What if we defined the good and the bad variability within the project?

Juggling A Demanding Career

Knee deep in juggling a demanding career with CH2M Hill (Project Manager, Technical Disciple Manager of Power, Instrumentation, Controls, and Advanced Process Controls, and lastly as a Director over Mining, Oil & Gas, Pharmaceutical Sectors), Graduate School as a Student, and Graduate School as an Adjunct Professor, I was continually awe struck by our species continual God given ability to generate creative ideas. Furthermore, creative ideas on my projects could come from a subject matter expert, a construction manager, a technician, a scheduler, or even my personal favorite a seemingly unrelated comment that stirs a thought.

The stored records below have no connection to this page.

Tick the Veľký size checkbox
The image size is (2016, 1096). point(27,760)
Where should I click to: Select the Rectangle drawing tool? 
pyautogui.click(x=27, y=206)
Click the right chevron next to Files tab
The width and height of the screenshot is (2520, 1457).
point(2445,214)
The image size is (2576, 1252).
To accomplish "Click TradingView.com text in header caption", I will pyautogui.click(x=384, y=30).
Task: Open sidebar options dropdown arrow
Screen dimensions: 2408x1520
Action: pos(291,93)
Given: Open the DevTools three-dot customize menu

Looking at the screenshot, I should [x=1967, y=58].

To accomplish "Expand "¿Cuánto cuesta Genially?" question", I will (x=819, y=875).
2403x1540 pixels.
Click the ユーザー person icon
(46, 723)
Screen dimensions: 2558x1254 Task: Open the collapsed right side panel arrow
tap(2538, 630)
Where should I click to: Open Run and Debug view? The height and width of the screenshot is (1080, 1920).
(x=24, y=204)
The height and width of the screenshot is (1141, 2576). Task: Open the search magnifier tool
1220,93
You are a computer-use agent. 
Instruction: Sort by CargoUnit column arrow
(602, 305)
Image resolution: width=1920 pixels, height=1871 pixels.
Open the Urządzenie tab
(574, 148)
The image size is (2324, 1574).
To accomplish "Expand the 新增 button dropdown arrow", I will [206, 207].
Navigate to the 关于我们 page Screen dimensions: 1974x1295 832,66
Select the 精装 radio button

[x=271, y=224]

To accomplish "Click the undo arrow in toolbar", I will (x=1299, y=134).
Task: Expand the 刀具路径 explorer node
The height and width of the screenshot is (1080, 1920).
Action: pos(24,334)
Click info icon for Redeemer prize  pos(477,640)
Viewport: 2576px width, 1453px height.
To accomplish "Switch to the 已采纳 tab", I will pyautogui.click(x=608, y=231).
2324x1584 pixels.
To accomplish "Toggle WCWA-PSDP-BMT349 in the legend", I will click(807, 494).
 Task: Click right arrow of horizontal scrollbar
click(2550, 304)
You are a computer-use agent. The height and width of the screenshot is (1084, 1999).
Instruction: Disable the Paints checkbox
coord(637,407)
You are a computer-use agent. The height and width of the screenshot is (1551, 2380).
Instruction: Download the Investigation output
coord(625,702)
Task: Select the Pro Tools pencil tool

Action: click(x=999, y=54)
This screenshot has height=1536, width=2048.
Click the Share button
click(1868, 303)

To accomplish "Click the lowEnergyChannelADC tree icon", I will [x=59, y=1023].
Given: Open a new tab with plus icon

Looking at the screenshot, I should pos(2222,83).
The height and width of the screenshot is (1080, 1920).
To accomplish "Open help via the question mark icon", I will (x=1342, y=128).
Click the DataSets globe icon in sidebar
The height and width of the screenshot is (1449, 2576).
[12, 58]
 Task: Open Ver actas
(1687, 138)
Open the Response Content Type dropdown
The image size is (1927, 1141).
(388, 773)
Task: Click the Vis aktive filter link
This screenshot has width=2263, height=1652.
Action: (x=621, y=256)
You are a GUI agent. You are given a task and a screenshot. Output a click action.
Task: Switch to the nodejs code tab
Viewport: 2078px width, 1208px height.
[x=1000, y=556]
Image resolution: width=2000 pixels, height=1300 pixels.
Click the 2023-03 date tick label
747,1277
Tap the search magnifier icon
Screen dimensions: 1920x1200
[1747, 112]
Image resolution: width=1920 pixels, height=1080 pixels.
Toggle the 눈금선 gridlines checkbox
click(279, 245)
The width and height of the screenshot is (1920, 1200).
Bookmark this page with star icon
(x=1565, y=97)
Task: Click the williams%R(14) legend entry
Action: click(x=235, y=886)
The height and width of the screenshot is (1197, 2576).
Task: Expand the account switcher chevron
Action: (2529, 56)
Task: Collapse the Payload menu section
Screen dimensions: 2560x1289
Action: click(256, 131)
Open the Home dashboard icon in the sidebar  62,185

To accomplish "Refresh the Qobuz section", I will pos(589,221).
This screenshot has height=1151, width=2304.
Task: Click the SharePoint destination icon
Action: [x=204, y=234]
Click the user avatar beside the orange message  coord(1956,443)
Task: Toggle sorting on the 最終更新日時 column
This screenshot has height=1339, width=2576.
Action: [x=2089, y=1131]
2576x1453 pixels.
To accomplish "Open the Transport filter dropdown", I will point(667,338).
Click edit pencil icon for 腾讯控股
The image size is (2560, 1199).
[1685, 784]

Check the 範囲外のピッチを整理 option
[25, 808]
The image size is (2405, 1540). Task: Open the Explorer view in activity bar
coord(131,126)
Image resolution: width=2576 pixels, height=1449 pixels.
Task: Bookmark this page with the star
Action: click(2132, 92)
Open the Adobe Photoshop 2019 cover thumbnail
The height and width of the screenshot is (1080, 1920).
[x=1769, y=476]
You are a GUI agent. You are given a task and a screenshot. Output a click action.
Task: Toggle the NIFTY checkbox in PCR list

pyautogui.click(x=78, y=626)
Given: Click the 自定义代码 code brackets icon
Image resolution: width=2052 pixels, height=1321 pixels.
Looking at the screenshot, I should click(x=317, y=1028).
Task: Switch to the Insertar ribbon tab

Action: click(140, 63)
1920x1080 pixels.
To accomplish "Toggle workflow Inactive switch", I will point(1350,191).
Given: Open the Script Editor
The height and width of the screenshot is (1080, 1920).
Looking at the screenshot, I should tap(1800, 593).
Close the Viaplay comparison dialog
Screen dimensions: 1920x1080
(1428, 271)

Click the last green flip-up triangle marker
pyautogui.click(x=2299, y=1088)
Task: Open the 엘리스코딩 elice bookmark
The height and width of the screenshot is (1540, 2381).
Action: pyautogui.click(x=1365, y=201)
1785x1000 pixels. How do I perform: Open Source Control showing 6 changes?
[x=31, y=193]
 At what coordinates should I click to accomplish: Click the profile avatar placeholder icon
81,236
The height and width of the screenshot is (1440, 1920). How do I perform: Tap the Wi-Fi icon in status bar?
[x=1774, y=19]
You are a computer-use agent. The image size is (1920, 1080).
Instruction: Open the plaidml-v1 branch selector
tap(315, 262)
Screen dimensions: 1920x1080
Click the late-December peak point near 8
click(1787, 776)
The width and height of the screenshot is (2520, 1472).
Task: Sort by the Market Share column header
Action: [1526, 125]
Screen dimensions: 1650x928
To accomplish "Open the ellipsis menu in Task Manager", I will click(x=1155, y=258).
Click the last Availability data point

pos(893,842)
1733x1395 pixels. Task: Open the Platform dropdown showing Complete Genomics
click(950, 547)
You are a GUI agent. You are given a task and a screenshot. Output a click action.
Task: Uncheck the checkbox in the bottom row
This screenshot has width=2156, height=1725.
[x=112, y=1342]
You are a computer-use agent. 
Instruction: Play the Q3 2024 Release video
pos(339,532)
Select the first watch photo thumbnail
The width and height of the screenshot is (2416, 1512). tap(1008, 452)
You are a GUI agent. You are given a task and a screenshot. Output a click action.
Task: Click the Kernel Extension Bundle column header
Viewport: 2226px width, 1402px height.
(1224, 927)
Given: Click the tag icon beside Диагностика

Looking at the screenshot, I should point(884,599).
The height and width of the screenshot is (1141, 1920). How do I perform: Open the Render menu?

Having earned my PMP, taught graduate students Project Management, and executed small and large projects for a global engineering giant, I felt there had to be a better way to execute a project to capture these creative ideas and generate innovative programs. My PhD research was a statistical journey in Organizational Behavior of Project teams which led me to the following Project Management Plan;

Innovative Project Management

  • Transformational,  engage the team
  • Promote Constructive Task Conflict
  • Minimize Relational Conflict
  • Opportunity Risk Management
  • Built into PMI Structure, Seek Opportunity
  • Other Half of Project Risk
  • Execution and Technically
  • Group Continuous Learning
  • Individual Continuous Learning

Getting a team to drop the resistance, feel valued, and encouraged to discuss bright ideas is the basis for transformational leadership. Our Program and Project plans are all modeled after PMI’s PgMP and PMP plans, however, mine add intentional moments to capture better ideas.  For example, while doing schedule updates we get the basics such as % complete and anticipated delivery date.  However, in addition, we take just a moment to ponder is there a better way to execute, maybe a template, or a software solution, or an extra electrical foreman? This is the basis of looking at Opportunities as part of the risk management plan. Just as a negative deviation is mitigated by Risk Management, Opportunities need to be sought out, captured, and defined as well by Risk Management. Lastly, technology is enhancing every week, the group needs to get comfortable with continuous learning.  There is always something new coming out from Fisher, Emerson, Allen Bradley and the like.